**Task to complete:** Print out each entry without alteration, and keep the pictures out.

**Supplied data:**
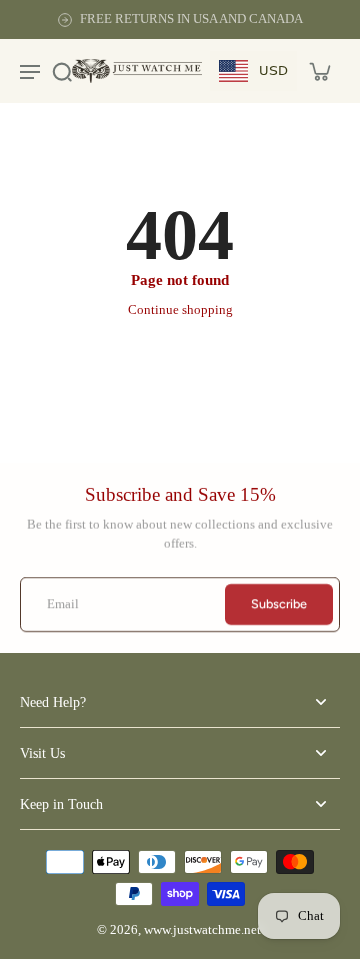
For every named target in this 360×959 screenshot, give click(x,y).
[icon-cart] (319, 71)
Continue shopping (180, 310)
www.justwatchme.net (202, 930)
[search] (62, 71)
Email (63, 604)
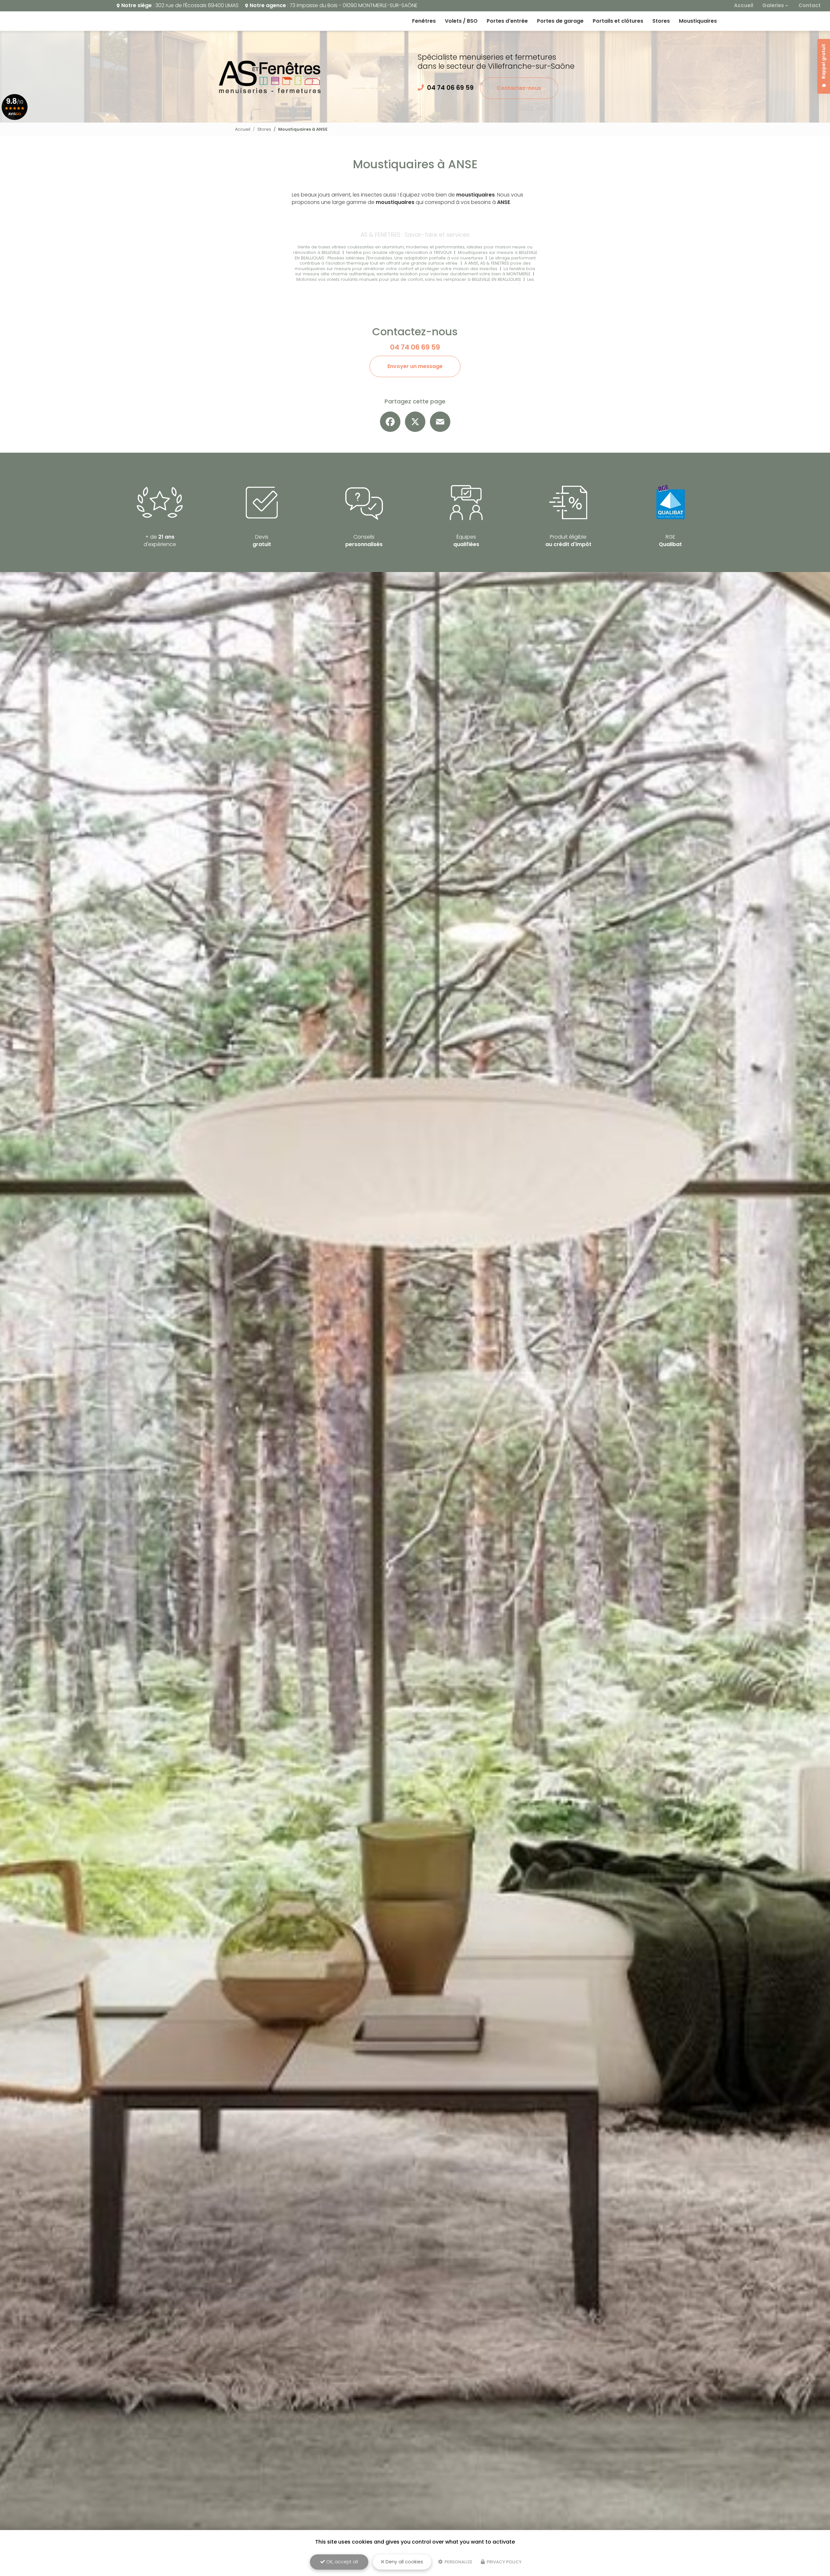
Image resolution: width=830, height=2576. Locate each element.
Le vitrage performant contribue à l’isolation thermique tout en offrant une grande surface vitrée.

**Your solution:**
For every named target in this 360×959 screenshot, give click(x,y).
[icon-cart] (319, 71)
Continue shopping (180, 310)
www.justwatchme.net (202, 930)
[search] (62, 71)
Email (63, 604)
Image resolution: width=830, height=2576. Locate each element.
Le vitrage performant contribue à l’isolation thermique tout en offrant une grande surface vitrée.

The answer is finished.